WHAT IS EXPECTED: Write out, word for word, every line in the data below from the one containing "Where should I" to the one containing "Task: Mark IF Warta as favorite team", both of them included.
#### DATA TO USE
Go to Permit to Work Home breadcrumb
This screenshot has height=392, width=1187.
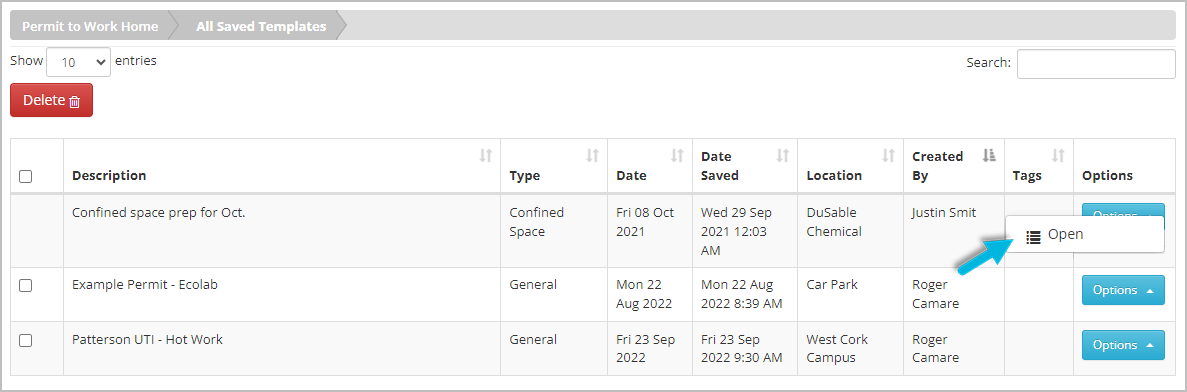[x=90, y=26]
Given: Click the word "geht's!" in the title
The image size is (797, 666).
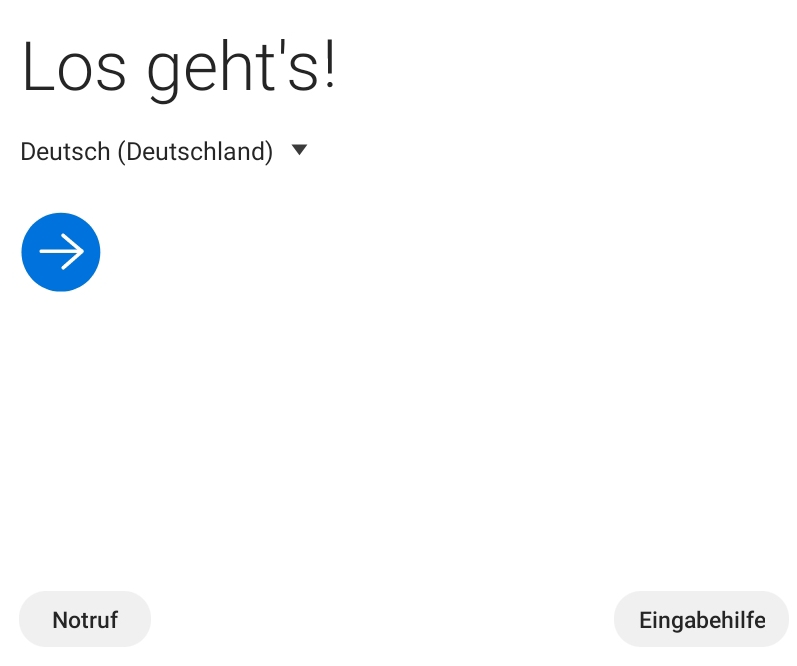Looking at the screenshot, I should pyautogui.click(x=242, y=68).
########
#### DATA TO USE
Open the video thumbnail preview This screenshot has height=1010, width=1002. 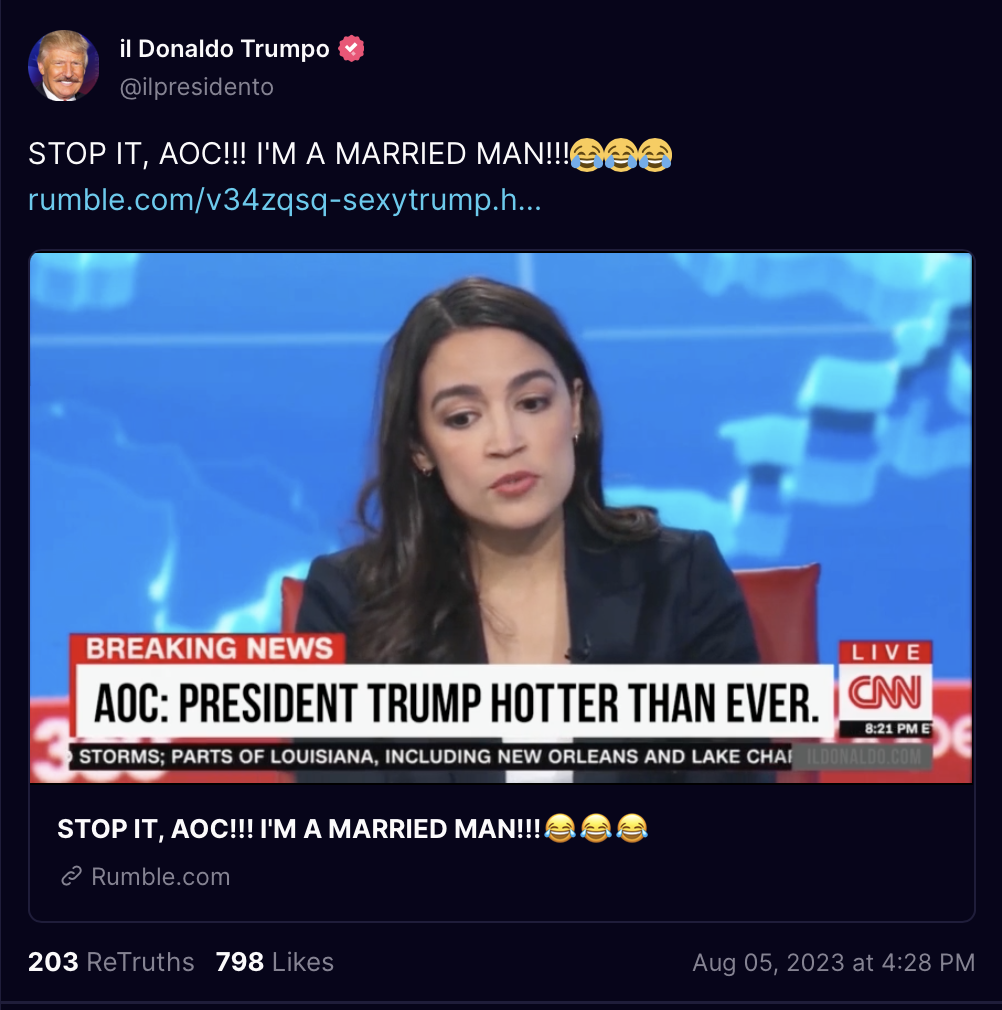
########
#### DATA TO USE
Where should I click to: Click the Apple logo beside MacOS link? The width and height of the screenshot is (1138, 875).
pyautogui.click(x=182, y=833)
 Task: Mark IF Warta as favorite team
########
RESPONSE BOX:
Where should I click to: Click the Apple logo beside MacOS link? The width and height of the screenshot is (1138, 875).
pyautogui.click(x=182, y=833)
 Task: Mark IF Warta as favorite team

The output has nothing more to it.